Creating Traffic Generators in Python and C++ - 2022.1 English

Versal ACAP AI Engine Programming Environment User Guide (UG1076)

Document ID
UG1076
Release Date
2022-05-25
Version
2022.1 English

Overview

Simulation and Emulation using external traffic generators can be run by launching the simulator/emulator and the traffic generator (TG) at the same time (in parallel). These TG can be written either in Python or in C++, using multi-threading capabilities of these two languages.

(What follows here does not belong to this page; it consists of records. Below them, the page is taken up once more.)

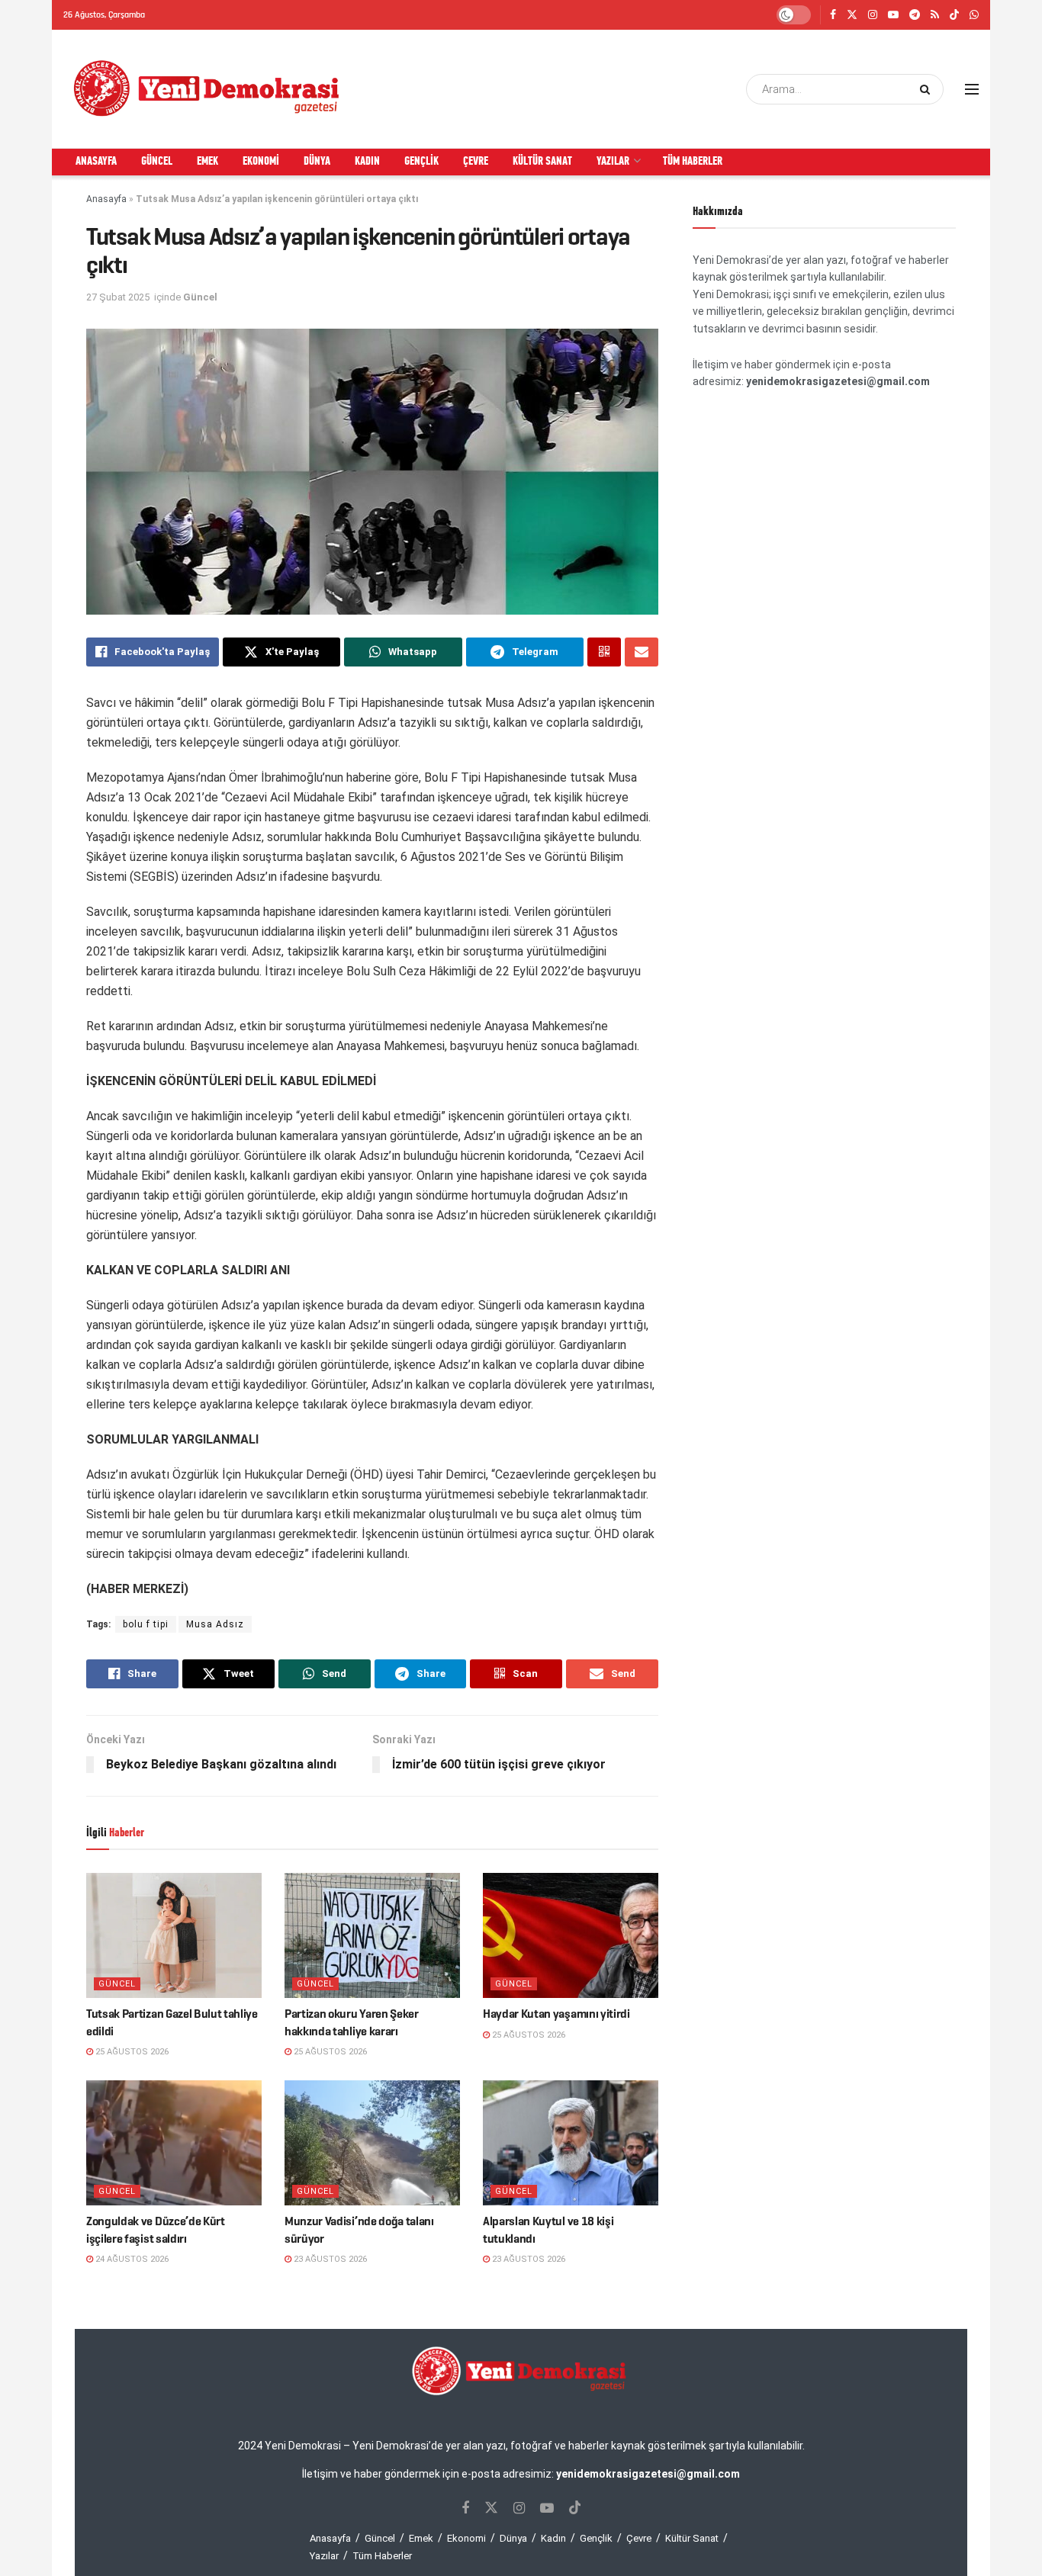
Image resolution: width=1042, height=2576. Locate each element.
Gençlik (421, 162)
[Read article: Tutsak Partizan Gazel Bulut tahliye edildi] (174, 1935)
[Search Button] (928, 89)
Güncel (156, 162)
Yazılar (613, 162)
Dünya (317, 162)
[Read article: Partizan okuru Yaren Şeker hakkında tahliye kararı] (372, 1935)
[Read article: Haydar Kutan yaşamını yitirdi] (570, 1935)
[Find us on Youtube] (893, 15)
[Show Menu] (972, 89)
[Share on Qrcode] (604, 652)
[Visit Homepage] (207, 89)
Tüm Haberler (692, 162)
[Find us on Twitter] (852, 15)
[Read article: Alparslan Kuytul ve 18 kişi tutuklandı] (570, 2142)
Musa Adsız (215, 1624)
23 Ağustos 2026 (329, 2259)
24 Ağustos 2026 (131, 2259)
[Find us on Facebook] (833, 15)
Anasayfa (96, 162)
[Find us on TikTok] (954, 16)
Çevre (475, 162)
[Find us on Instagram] (872, 15)
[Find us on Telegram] (914, 15)
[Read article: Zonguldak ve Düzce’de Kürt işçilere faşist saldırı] (174, 2142)
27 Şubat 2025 (118, 297)
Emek (207, 162)
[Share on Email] (641, 652)
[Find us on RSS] (935, 15)
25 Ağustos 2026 (131, 2052)
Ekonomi (261, 162)
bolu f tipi (146, 1624)
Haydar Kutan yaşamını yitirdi (556, 2013)
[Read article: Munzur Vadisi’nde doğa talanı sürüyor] (372, 2142)
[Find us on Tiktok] (575, 2508)
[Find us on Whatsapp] (974, 15)
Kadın (367, 162)
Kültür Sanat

Writing a Traffic Generator in Python

Writing the traffic generator in Python requires various libraries to be imported:
# Mandatory
import os, sys

import multiprocessing as mp
import threading
import struct

from xilinx_xtlm import ipc_axis_master_util
from xilinx_xtlm import ipc_axis_slave_util
from xilinx_xtlm import xtlm_ipc

# Optionnal, just for ease of use
import numpy as np
import logging
Each port to/from the AI Engine array should be handled by a function that is launched as a separated process. First, a blocking transport utility should be created. The blocking transport utility will be used in the port handling function:
mm2s_util = ipc_axis_master_util("DataIn1")
self.s2mm_util = ipc_axis_slave_util("DataOut1")
The function handling the port (mm2s in the below example) should be launched as a separate process:
tx = mp.Process(target=mm2s)
tx.start()
At the end of the function the process should be stopped:
tx.join()
This is a blocking function that waits for the end of the function before ending the process.
A mechanism exists to communicate between the parent process and the child process: pipes. The parent process declares the pipe and the communication is operated using send and recv functions:
parent0, child0 = mp.Pipe()

child0.send(Tx_data)
Rx_data = parent0.recv()
If the port is an AI Engine to programmable logic port, the data must first be read from the port:
self.s2mm_util = ipc_axis_slave_util("DataOut1")
The variable payload is actually a structure that contains different fields:
  • data_length is the number of bytes of the data.
  • data is the data itself.
  • tlast is the TLAST flag which is set to true or false.
If the port is a programmable logic to AI Engine port, you first must create a packet:
payload = xtlm_ipc.axi_stream_packet()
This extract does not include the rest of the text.